99 Homes
“99 Homes” is an earnest little drama that focuses on the foreclosure craze during the Great Recession. It shows how the will to survive can be gradually bended into a willingness to exploit the tragedies of others for personal gain. It’s a deliberately discomfiting portrait of how the line between victim and victimizer can easily blur.
Andrew Garfield is solid and empathetic as Dennis Nash, the true-blue-collar guy who gets evicted from his house, then goes to work for the real estate mogul who threw him out, eventually morphing into his right-hand lackey and reflection.
But Michael Shannon utterly steals the show as his boss, Rick Carver — a conniving, contemptible yet surprisingly human figure.

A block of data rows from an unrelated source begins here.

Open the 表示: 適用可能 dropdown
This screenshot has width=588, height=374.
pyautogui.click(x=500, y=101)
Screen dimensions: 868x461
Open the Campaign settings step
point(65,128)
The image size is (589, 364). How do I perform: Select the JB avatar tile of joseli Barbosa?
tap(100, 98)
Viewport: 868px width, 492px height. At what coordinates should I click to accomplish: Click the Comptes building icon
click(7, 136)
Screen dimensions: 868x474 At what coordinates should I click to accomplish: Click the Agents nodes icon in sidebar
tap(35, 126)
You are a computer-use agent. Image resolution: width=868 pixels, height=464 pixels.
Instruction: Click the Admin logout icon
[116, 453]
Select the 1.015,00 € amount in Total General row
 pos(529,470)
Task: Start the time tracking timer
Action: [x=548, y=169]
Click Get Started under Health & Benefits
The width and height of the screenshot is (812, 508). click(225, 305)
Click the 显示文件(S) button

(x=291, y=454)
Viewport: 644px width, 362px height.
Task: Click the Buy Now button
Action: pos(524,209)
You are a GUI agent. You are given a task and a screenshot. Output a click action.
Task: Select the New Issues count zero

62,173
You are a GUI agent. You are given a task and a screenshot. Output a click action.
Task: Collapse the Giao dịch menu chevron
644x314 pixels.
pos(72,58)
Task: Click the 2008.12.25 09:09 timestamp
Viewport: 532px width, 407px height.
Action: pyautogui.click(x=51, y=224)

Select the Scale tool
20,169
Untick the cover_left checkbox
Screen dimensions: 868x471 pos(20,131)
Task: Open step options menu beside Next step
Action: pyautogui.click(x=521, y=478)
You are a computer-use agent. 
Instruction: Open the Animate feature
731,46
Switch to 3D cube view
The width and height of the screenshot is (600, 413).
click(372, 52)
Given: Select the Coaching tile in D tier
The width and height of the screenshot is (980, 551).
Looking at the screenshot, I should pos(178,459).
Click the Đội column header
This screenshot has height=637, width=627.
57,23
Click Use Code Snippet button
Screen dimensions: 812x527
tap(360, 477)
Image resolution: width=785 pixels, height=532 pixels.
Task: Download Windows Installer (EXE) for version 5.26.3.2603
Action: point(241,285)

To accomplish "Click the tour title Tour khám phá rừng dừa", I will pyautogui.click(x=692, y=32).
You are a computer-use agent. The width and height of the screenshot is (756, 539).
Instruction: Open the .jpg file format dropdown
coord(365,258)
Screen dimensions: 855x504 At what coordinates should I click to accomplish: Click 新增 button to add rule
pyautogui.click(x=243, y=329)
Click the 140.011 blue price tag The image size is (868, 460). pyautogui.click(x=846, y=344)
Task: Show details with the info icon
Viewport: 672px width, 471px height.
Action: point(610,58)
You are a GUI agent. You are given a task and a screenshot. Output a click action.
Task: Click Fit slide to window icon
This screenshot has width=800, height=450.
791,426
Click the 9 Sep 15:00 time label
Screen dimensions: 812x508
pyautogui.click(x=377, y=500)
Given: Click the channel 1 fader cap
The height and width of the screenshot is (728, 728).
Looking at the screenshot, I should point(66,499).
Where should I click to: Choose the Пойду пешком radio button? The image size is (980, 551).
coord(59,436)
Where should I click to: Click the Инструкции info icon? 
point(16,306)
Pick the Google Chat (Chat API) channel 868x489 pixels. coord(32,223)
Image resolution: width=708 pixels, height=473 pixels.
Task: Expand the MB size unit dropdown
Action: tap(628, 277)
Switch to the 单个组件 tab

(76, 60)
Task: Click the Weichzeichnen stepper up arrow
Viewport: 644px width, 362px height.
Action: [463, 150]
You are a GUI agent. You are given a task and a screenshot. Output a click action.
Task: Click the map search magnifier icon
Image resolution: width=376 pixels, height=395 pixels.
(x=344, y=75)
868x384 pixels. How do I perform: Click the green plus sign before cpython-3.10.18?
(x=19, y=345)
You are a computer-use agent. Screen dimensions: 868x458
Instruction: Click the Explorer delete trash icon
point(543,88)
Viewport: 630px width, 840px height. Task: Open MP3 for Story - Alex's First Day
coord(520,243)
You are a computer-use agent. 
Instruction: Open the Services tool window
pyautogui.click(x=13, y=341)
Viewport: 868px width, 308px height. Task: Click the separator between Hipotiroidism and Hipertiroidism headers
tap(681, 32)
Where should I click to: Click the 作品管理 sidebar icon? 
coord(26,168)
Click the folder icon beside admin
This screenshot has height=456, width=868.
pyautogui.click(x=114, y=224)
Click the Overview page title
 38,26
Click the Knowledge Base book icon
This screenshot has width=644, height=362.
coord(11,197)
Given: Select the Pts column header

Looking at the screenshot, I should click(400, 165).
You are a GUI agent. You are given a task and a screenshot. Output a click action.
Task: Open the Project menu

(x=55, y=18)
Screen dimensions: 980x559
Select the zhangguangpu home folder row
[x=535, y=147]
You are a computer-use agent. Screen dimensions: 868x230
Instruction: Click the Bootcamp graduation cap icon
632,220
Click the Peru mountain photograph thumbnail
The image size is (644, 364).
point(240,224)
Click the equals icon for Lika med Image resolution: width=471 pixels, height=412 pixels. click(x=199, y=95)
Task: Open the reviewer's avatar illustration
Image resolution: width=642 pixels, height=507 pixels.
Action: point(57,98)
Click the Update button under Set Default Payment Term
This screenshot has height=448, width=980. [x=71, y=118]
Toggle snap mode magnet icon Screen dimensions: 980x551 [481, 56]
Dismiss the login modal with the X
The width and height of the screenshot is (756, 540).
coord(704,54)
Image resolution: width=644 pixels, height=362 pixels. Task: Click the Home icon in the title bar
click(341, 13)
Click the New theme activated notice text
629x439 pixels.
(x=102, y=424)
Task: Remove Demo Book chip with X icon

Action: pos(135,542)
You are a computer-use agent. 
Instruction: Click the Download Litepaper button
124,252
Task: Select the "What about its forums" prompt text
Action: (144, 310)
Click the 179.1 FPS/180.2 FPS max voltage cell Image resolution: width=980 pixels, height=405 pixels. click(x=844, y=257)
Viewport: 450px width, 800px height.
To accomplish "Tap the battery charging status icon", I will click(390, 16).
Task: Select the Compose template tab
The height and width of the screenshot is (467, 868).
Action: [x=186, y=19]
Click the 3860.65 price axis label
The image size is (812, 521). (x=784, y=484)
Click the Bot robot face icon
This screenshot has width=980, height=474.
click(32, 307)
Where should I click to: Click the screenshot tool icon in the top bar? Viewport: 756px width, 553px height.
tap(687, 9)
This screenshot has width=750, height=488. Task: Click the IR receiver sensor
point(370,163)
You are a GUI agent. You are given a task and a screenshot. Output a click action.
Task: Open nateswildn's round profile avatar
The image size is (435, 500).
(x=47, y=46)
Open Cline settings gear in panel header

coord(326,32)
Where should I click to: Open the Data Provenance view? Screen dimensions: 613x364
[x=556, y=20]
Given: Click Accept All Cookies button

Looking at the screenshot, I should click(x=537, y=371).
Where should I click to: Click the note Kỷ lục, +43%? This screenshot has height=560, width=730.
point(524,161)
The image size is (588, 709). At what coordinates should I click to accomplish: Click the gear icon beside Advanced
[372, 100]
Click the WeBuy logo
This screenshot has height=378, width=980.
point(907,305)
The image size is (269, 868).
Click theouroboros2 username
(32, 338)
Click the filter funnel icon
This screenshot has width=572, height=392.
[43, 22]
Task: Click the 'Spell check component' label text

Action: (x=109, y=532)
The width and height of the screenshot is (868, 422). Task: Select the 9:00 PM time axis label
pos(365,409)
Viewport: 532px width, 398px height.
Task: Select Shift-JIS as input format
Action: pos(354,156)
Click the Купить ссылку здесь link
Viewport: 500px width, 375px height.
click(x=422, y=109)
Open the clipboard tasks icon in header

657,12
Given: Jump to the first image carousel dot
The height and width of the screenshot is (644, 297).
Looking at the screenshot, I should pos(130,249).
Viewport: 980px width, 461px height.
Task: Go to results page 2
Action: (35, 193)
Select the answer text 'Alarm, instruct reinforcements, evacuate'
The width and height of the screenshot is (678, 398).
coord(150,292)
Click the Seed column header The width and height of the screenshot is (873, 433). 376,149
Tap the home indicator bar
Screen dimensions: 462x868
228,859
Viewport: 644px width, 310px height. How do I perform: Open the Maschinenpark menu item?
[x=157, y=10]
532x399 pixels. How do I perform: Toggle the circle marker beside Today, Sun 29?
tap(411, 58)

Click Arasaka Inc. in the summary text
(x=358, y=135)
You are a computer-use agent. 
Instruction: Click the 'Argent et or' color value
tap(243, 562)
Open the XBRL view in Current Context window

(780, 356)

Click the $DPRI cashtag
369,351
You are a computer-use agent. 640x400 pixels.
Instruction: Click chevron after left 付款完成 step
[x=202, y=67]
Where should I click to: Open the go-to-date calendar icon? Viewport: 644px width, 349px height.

Rick’s a cannibal who feels compelled to justify his actions even as he’s employing his teeth to strip the bones. He’s part Donald Trump, dividing the world into admirable winners and wretched losers; part pathetic Willy Loman, so fearful of a fall from grace that he invites it; and part Blake, Alec Baldwin’s wolfen character from “Glengarry Glen Ross,” slavering for his prey.
This is a tiny picture that I hope Oscar voters will remember when it comes time for voting on nominations. Shannon assuredly deserves a spot on the supporting actors’ list.
The story is set circa 2010 in Orlando, Fla. — my own hometown. I can remember people back home talking about seeing at least two foreclosure signs on every block, whether houses were in the $70,000s or the $700,000s. Places like O-Town and Phoenix, Ariz., were the hot spots for the real estate bubble, with overheated prices producing the most precipitous drops when the bottom fell out.
Dennis is a construction guy, single dad, who lives with his son, Connor (Noah Lomax), and mom (Laura Dern) in a low-roofed bungalow — the sort of crowded, low-cost housing that fueled Florida’s population boom in the 1950s and '60s. Work’s been scanty since the real estate bubble popped, so when they get behind on their mortgage payments the courts are quick to whip out the foreclosure card.
In a harrowing scene, Dennis and his brood are summarily thrown out of the family dwelling, their stuff piled up on the lawn by riff-raff workers, with rent-a-cops warning them of a trip to jail if they don’t comply. Rick is calling the shots, though he pretends to be just the guy with the clipboard carrying out orders. The energy is real and nervy, with everyone resorting to that sort of false politeness — “Yes, sir,” “No, ma’am,” — when they’d really like to take a swing at each other.
They pack up their stuff to a rundown motel, which houses a thriving community of evictees, all convinced they’ll move back into their own home any day now. Dennis catches a break when he stumbles upon Rick and is offered $50 to help out with a vacant property that has been befouled. He possesses enough self-worth left to haggle the nasty job up to $250 and Rick recognizes a hunger he can harness.
“Don’t get emotional about real estate,” Rick intones. “They’re boxes.”
Soon enough, Dennis himself is the one holding the clipboard, running his own crews, talking people into easing their keys into his hand, waving in the police to strong-arm it when required. Rick shows him how to work the grayish angles between private commerce and government subsidy, snagging whopping checks from Fannie Mae by covertly shuffling around appliances and AC’s.
(Air conditioning, for those not in the know, is practically a religion in the Sunshine State, and all must tithe.)
Written (along with Amir Naderi) and directed by Ramin Bahrani, “99 Homes” gets a bit fat in the second half, as the plot plays out its preordained contretemps between diabolical mentor and soul-searching mentee. But it manages to powerfully illustrate the human toll of the foreclose-and-flip game, just as we’ve started to forget the shenanigans and, thereby, open the door to them again.